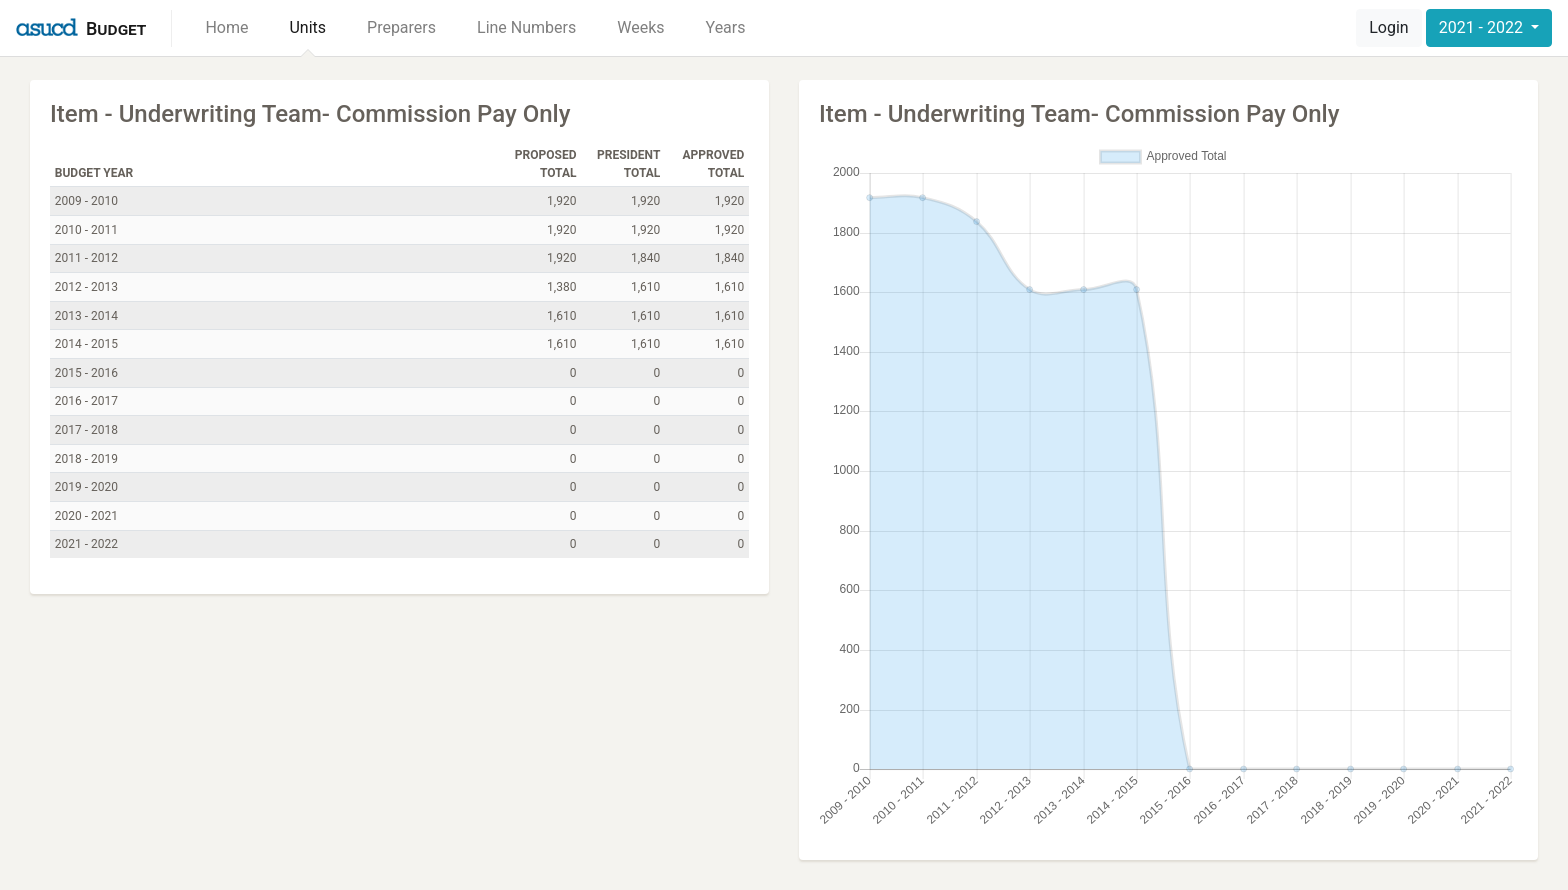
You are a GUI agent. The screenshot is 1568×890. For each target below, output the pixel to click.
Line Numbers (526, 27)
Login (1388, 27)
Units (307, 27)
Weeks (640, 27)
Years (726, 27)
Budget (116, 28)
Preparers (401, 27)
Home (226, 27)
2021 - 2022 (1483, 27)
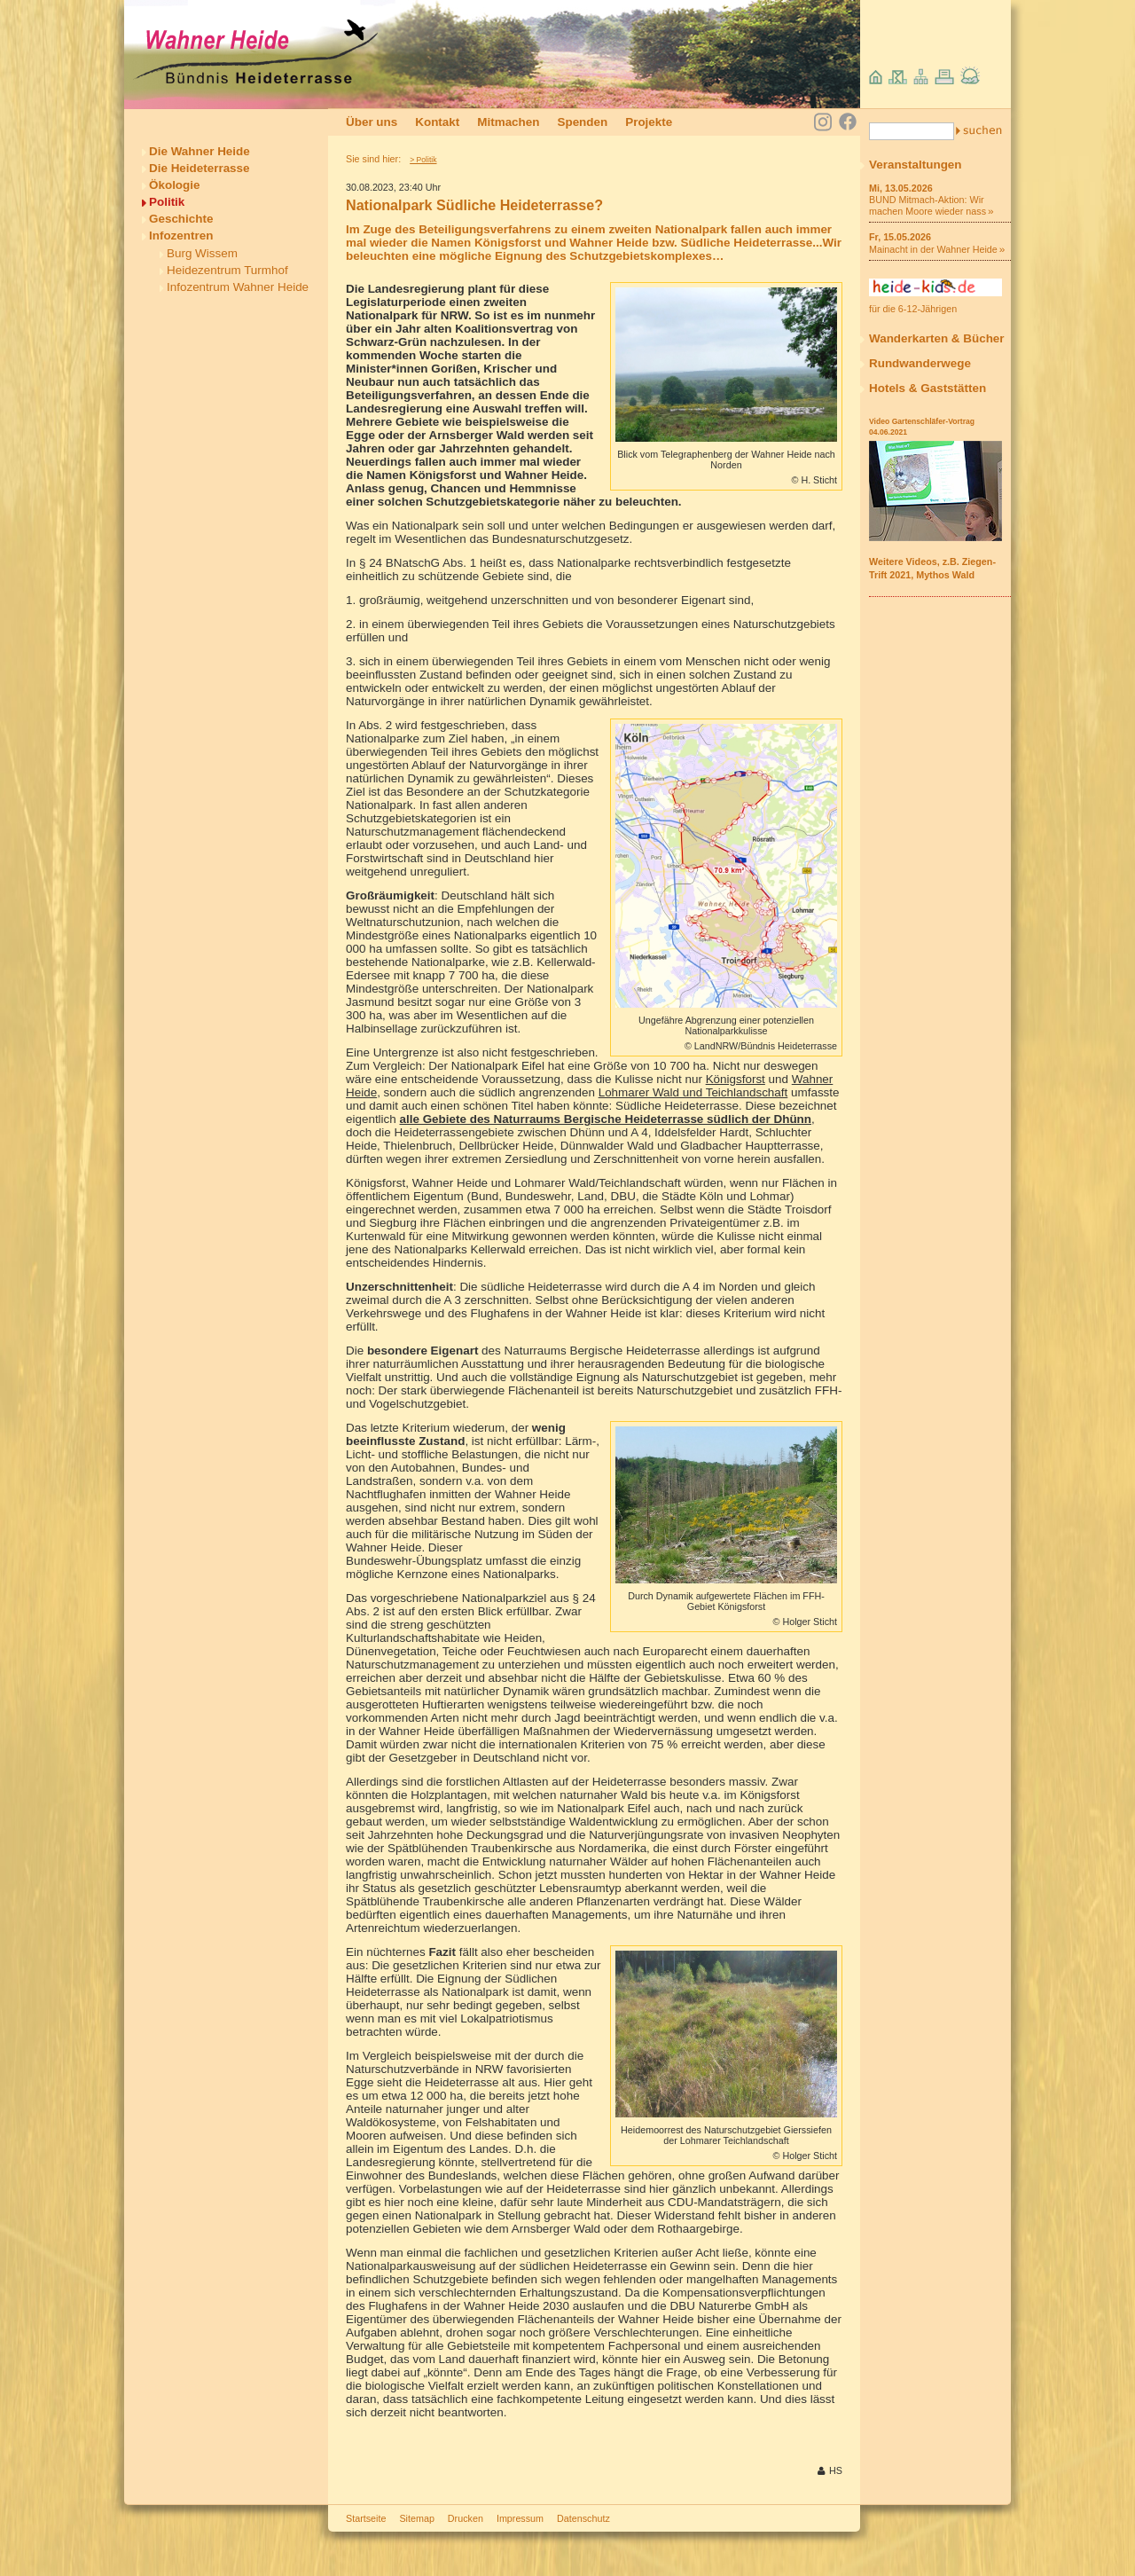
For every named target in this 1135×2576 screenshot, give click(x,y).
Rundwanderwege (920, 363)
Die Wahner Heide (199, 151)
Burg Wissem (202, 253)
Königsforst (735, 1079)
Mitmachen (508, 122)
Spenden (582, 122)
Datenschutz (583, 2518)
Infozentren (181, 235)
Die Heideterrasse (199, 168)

--

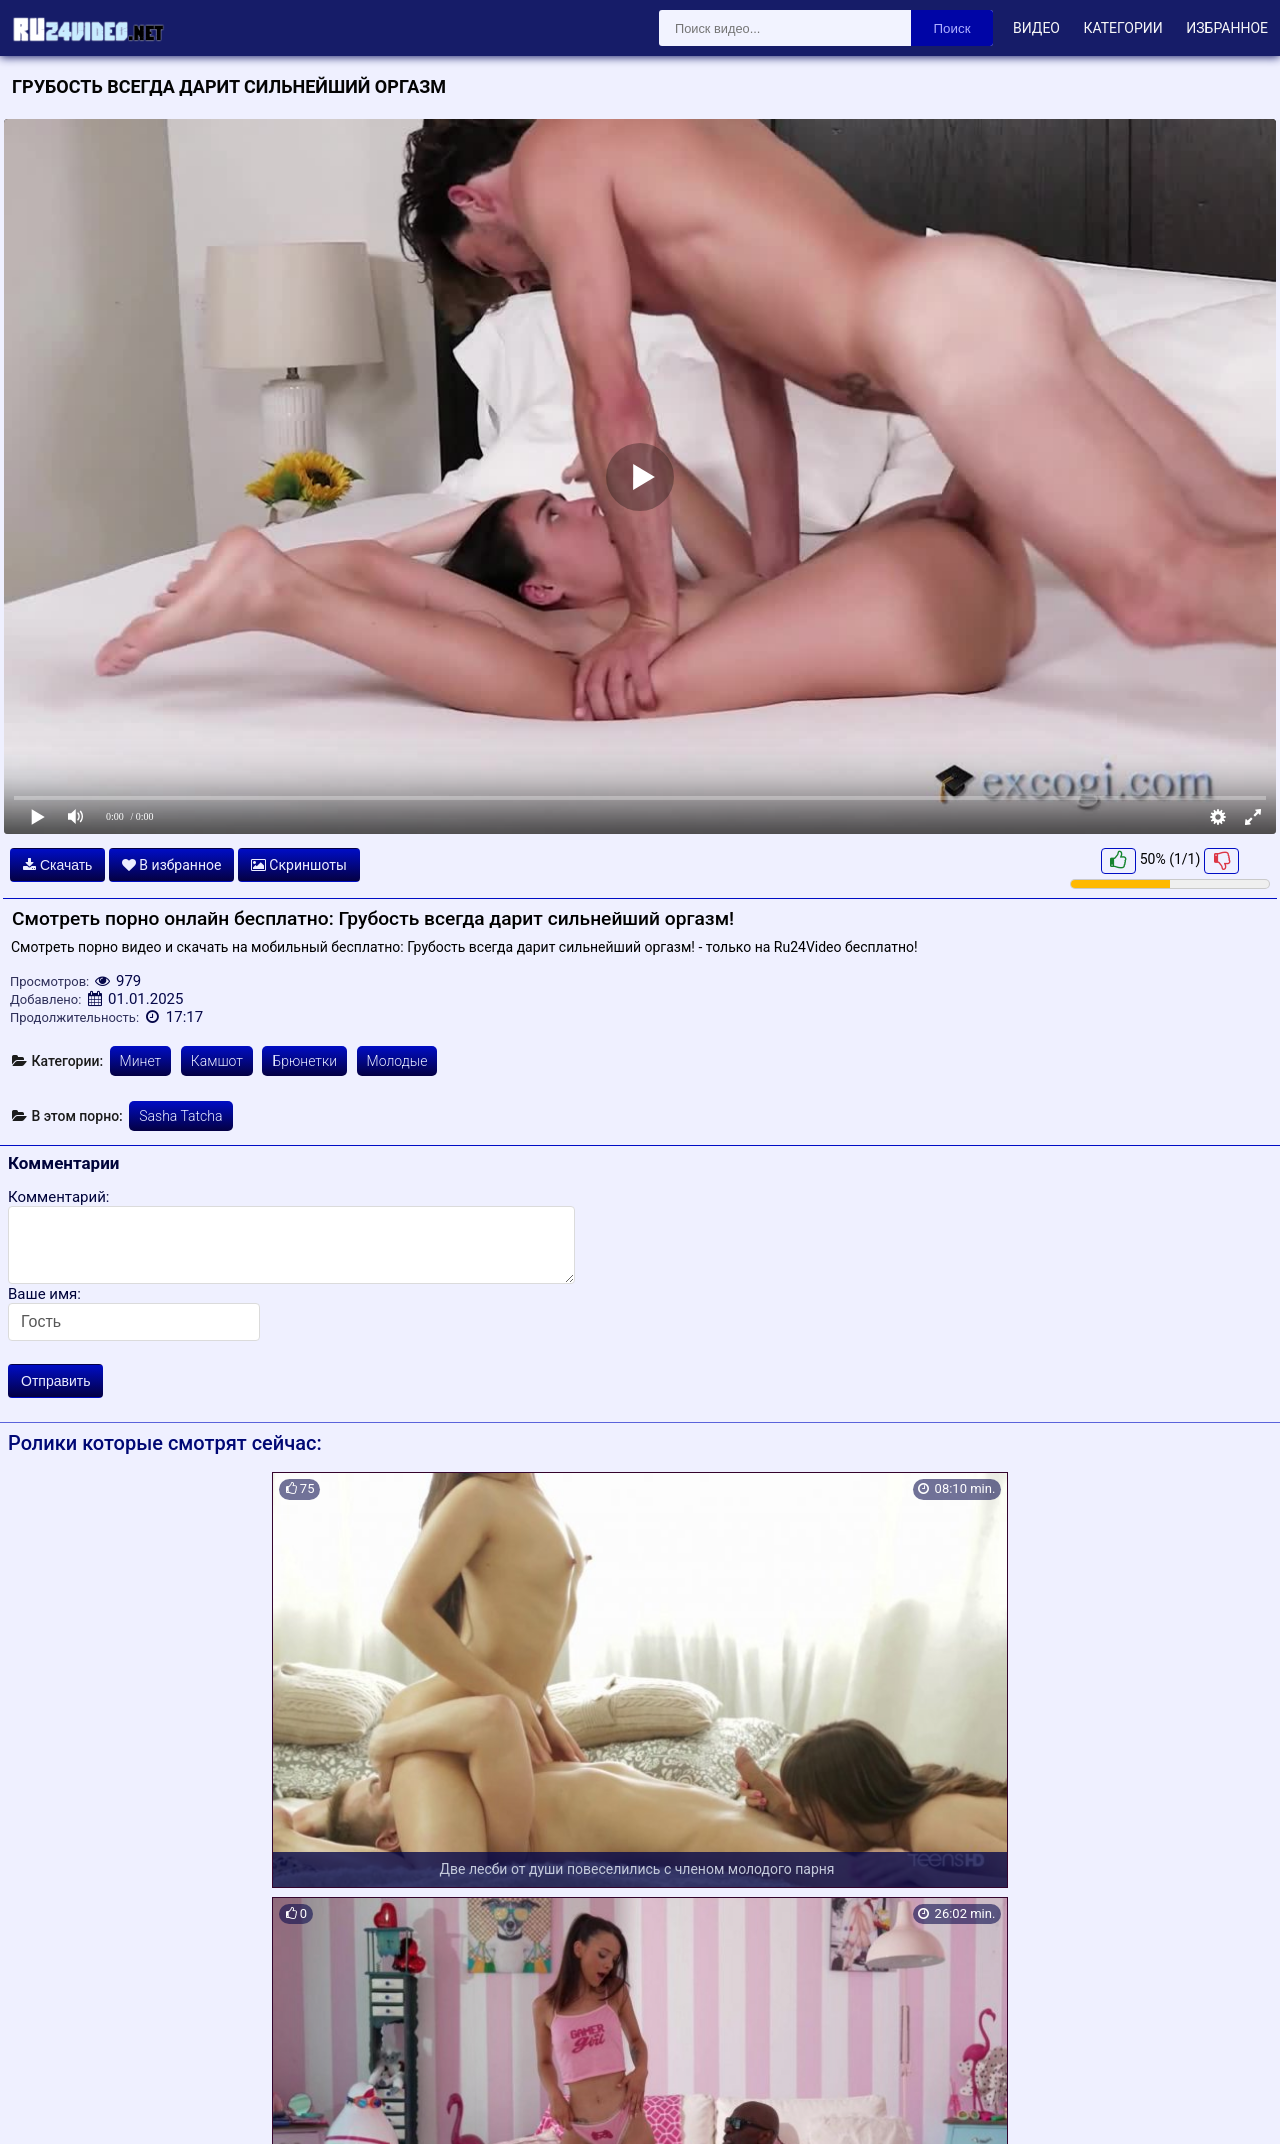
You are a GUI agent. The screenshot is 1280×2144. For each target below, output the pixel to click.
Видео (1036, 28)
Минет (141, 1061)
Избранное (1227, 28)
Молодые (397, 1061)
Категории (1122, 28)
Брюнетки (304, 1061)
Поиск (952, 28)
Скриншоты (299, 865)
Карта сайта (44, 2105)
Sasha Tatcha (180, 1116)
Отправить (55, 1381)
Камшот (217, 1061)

## What needs to be done
Take the part of the records that opens with the line containing "You are a GUI agent. The screenshot is 1568×890." and closes with the line containing "Infozentren (181, 235)", and write it out again with "Budget" changed to "Forecast" and every other line left as it is. Omit the pictures from your output.

## Response
You are a GUI agent. The screenshot is 1568×890. For each target below, output the pixel to click.
Line Numbers (526, 27)
Login (1388, 27)
Units (307, 27)
Weeks (640, 27)
Years (726, 27)
Forecast (116, 28)
Preparers (401, 27)
Home (226, 27)
2021 - 2022 (1483, 27)
For every named target in this 1135×2576 screenshot, give click(x,y).
Rundwanderwege (920, 363)
Die Wahner Heide (199, 151)
Burg Wissem (202, 253)
Königsforst (735, 1079)
Mitmachen (508, 122)
Spenden (582, 122)
Datenschutz (583, 2518)
Infozentren (181, 235)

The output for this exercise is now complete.